Мне приятно было смотреть на лагерного друга, слушать его сокровенные мысли, советы. Вскоре я поступил на работу в Управление Казахской

- 210 -

железной дороги. Неустанно ездил по линии, собирал материал для документального фильма о лучших людях стальной магистрали. Здесь я увидел истинных патриотов своего дела. Особенно меня поразили седовласые строители Турксиба. Я восхищался их плодотворной жизнью и назвал свой фильм «Магистраль счастья». Он имел колоссальный успех у железнодорожников.

Потом на основании архивных документов написал большой очерк «Кто и как строил Турксиб». Он был напечатан в десяти номерах «Ленинской смены». Я подробно рассказал об организаторском таланте тех руководителей сооружения магистрали, которые были уничтожены в сталинских застенках. Среди них - выдающийся инженер путей сообщения Мухамеджан Тынышпаев. Он возглавлял технико-производственный отдел Турксиба, делал все, чтобы дорогу построили быстро, дешево и прочно и чтобы она стала кузницей национальных кадров. И он добился поставленной цели.

К 50-летию легендарного Турксиба я сочинил радиопьесу. Мне хотелось воскресить выдающихся инженеров, стоявших у истоков стальной магистрали. И в первую очередь — великого сына казахского народа Мухамеджана Тынышпаева. Пьеса прозвучала в эфире. На следующий день аксакалы пришли в радиокомитет и попросили дать возможность еще раз послушать голоса артистов, которые озвучивали родных и близких, репрессированных в годы сталинского мракобесия.

Когда ушел на пенсию, без дела я не сидел. Много написал статей о ветеранах войны и мучениках ГУЛАГа, опубликовал их в газетах. В начале 2001 г. Фонд изучения наследия репрессированной интеллигенции Казахстана «Арыс» выпустил мою книгу о М. Тынышпаеве «Великий творец добра и света». Она понравилась читателям, получила высокую оценку за искреннюю достоверность и простоту изложения бессмертных деяний патриота земли казахской, его духовного величия, веры, надежды, стремлений к свободе и красоте.

⁂

→ **Задания к тексту**:
A. Объясните в одном–трёх предложениях, для чего автор воспоминаний о Турксибе сочинил радиопьесу к 50-летию магистрали.
B. Пожалуйста, перепишите без изменений отрывок из воспоминаний о Турксибе между словами «железной дороги. Неустанно» и «успех у железнодорожников.» включительно.

→ **Записанные данные**:
⁂

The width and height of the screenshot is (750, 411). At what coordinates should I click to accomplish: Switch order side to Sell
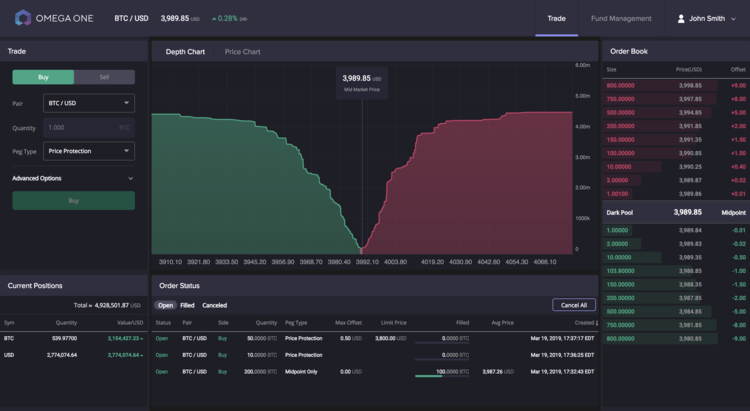point(104,77)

⁂

→ **Ответы**:
A. Автору хотелось воскресить выдающихся инженеров, стоявших у истоков стальной магистрали. В первую очередь он хотел воскресить Мухамеджана Тынышпаева.

B.
железной дороги. Неустанно ездил по линии, собирал материал для документального фильма о лучших людях стальной магистрали. Здесь я увидел истинных патриотов своего дела. Особенно меня поразили седовласые строители Турксиба. Я восхищался их плодотворной жизнью и назвал свой фильм «Магистраль счастья». Он имел колоссальный успех у железнодорожников.